News - Kementerian Keuangan mengusulkan perubahan mekanisme anggaran pendidikan minimal 20 persen yang diambil dari Anggaran Pendapatan dan Belanja Negara (APBN).

Artinya pemerintah membuka peluang mengubah mandat konstitusi Pasal 31 Ayat 4 di UUD 1945. Di situ menyebut, negara wajib memprioritaskan anggaran pendidikan sekurang-kurangnya 20 persen dari APBN dan APBD.

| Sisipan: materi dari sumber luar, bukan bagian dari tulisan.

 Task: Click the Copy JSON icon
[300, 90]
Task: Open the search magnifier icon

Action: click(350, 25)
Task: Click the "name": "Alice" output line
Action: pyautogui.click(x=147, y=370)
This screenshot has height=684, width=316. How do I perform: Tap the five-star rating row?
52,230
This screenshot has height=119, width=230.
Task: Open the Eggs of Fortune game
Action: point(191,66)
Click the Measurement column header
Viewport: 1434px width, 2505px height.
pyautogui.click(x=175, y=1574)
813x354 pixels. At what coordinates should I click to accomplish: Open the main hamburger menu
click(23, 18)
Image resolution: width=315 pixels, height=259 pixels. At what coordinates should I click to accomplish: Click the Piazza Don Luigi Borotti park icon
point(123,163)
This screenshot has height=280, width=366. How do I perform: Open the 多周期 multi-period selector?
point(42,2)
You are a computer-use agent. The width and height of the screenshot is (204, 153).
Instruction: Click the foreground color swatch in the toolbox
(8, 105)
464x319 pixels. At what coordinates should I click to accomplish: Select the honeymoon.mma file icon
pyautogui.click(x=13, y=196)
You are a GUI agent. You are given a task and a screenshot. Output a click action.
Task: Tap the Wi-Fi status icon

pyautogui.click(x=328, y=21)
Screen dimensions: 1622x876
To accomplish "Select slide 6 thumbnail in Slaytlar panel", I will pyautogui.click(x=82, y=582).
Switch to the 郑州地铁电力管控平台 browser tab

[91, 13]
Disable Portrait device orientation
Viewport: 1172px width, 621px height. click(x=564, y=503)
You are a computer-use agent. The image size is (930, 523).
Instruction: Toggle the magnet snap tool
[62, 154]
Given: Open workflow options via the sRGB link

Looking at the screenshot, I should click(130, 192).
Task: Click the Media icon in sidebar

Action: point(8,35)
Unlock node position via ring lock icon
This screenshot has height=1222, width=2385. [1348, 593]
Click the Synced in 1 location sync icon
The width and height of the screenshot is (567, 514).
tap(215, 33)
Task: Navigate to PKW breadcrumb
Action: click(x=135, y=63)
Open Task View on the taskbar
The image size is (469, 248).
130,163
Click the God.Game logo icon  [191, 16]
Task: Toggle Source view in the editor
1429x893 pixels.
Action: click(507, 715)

Wacana ini bergulir di rapat kerja pembahasan RAPBN 2025 antara pemerintah dan Badan Anggaran (Banggar) DPR di Jakarta, Rabu (4/9/2024) lalu. Menteri Keuangan, Sri Mulyani, mengusulkan kepada DPR untuk mengubah mekanisme anggaran pendidikan 20 persen, dari belanja negara menjadi bersumber dari pendapatan negara.

“Kalau anggaran pendidikan 20 persen dari belanja [APBN], dalam belanja itu banyak ketidakpastian, sehingga anggaran pendidikan menjadi naik-turun begitu,” kata Sri Mulyani.

Jika anggaran pendidikan 20 persen diambil dari APBN, Sri Mulyani menilai hal itu menyulitkan keuangan negara. Alasannya, jika belanja negara dalam APBN melambung, maka anggaran pendidikan ikut menyesuaikan dengan ketentuan porsi 20 persen.

Contohnya, kata dia, saat peningkatan harga minyak dunia dan penurunan kurs rupiah pada 2022. Saat itu, anggaran subsidi energi membengkak hingga Rp200 triliun membuat total belanja negara naik. Imbasnya, anggaran pendidikan ikut naik demi memenuhi konsistensi mandat minimal 20 persen dari total APBN.

Dengan begitu, Sri Mulyani mengusulkan agar pembentuk undang-undang bisa mengubah sumber anggaran pendidikan dari belanja negara menjadi pendapatan negara. Harapannya, anggaran pendidikan tidak terlalu besar dan tidak membengkak di tengah jalan.

“Ini caranya mengelola APBN tetap comply atau patuh dengan konstitusi, di mana 20 persen setiap pendapatan kita harusnya untuk pendidikan,” kata Sri Mulyani.